Time To Show Him The Door(stop)

| CA, USA | Employees, Ignoring & Inattentive

(I work as a support staff in a special education class. It is winter the heater in our classroom has broken, leaving the students and staff alike very uncomfortable. The teacher filed a maintenance request. The next day, I notice a district repair man walking up to the classroom, and step outside to speak with him.)

Me: “You must be here to fix the heater!”

Worker: “Huh? Your heater isn’t working? Well, I’m here to fix something much more important. I heard your doorstop has broken!”

(Sure enough, he pulls out tools to begin to fix our doorstop… a maintenance request we put in at least a month ago. As he’s leaving, he adds:)

Worker: “That’s a nice coat, by the way.”

Me: “Oh, thank you.”

Worker: “Guess you’ll be wearing it all day! Ha ha!”

Me: “…”


Putting It Bluntly

| VA, USA | Bosses & Owners, Language & Words

Man Checking Out: “Sir, do you have [type of cheap cigar product]?”

Cashier: “I’m not sure. Let me check.” *yells out to middle-aged manager across the aisle to see if they carry that product*

Manager: “No, but we have blunts… Oh, I mean, we have cigarillos!”

Cashier: *trying to keep a straight face as the man is asking for a different product*

Me: *trying so hard not to burst out laughing*


Needs To Do More Basic Basic Training

| SC, USA | Health & Body, Military

(In the first few hours of basic training, my appendix has ruptured and I need to get emergency surgery to have it removed. After being cleared to travel, I am sent home, though beforehand, I speak to my slightly ditzy Drill Sergeant to make sure everything is in order.)

Me: “Anything else I should worry about, Drill Sergeant?”

Drill Sergeant: “Nothing major. You’re being sent home on convalescent leave since your surgery was pretty major, so just take it easy and try not to let it happen again.”

Me: “The surgery, Drill Sergeant?”

Drill Sergeant: “No, your appendix. If it happens again, you may be medically discharged.”

Me: *to myself* “I somewhat doubt the chances of it ever happening again.”


As Long As You’re Rockin’

| Saskatoon, SK, Canada | Musical Mayhem

(I’m 11, doing inventory in a music store that belongs to a friend of the family. I’m working with a friend going over individual sheet music.)

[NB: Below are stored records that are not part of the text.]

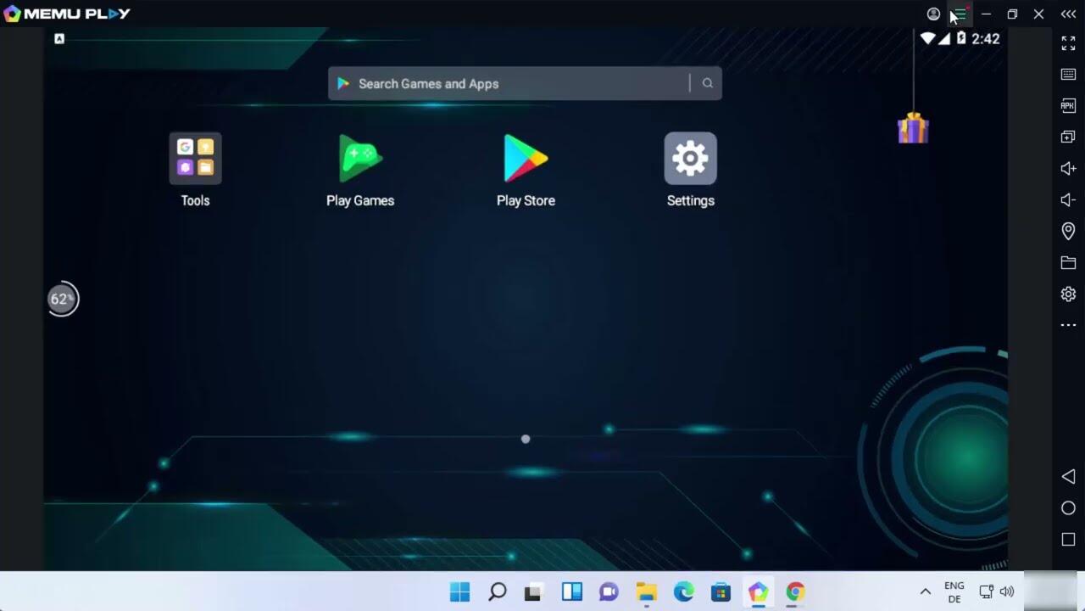This screenshot has width=1085, height=611.
Task: Open the MEmu hamburger menu
Action: [960, 14]

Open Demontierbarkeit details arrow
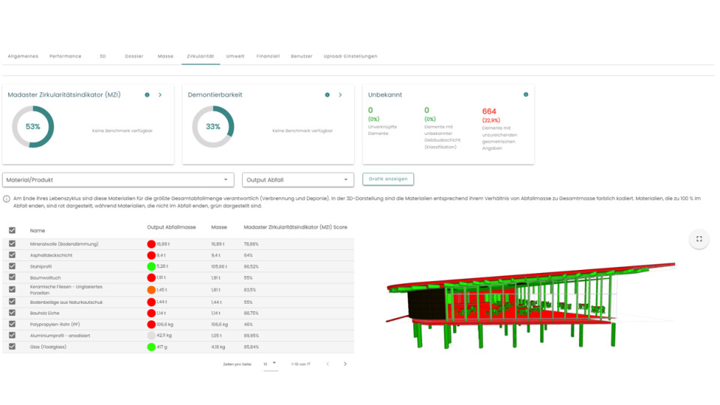point(341,95)
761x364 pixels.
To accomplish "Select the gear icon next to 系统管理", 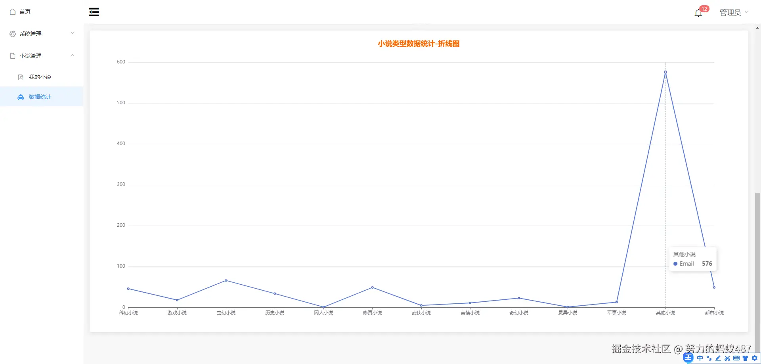I will pos(12,33).
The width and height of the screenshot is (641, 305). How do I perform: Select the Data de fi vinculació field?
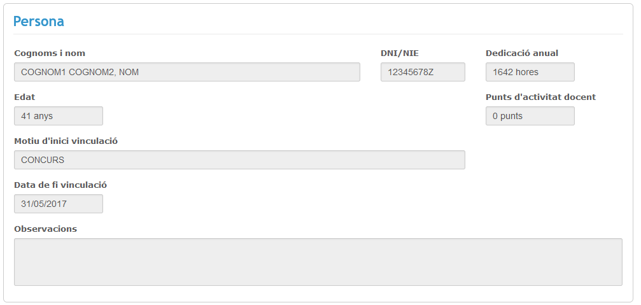(58, 204)
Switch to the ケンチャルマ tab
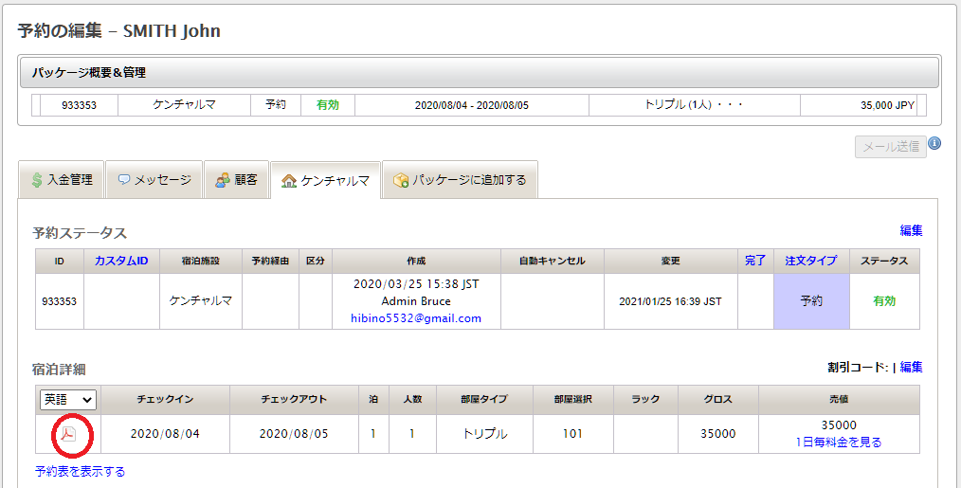 [x=325, y=180]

Friend: *pulls out Jailhouse Rock*

Me: *pulls out Schoolhouse Rock*

Both: “Same thing.”


By My Reading You’re Up For The Count

| Wichita, KS, USA | Bizarre/Silly, Coworkers

(My coworkers and I are occasionally given extra projects to do when things are slow. Sometimes we work separately; other times we work together in a sort of assembly line. The manager leaves it up to us how we get things done, just so long as it’s done correctly and on time. One week, we’re given one that requires a lot of both reading and counting; everyone gets to work on their stacks, and we all talk while we work. I’ve never enjoyed math, and one of my coworkers doesn’t like reading, so we often crack jokes about how bad each of us are at those respective tasks.)

Coworker: *because she’s taking longer on the reading parts* “I don’t like this! I can’t read!”

Me: “Well, I can’t count! Hey, [Coworker], if we worked together on this, we’d be an entire functional employee!”

(I was only joking about working together, but we realized it would actually go quicker if we did. Our manager expected the project to take us a week. We had it knocked out in two days. This sort of stuff is why I love my team so much.)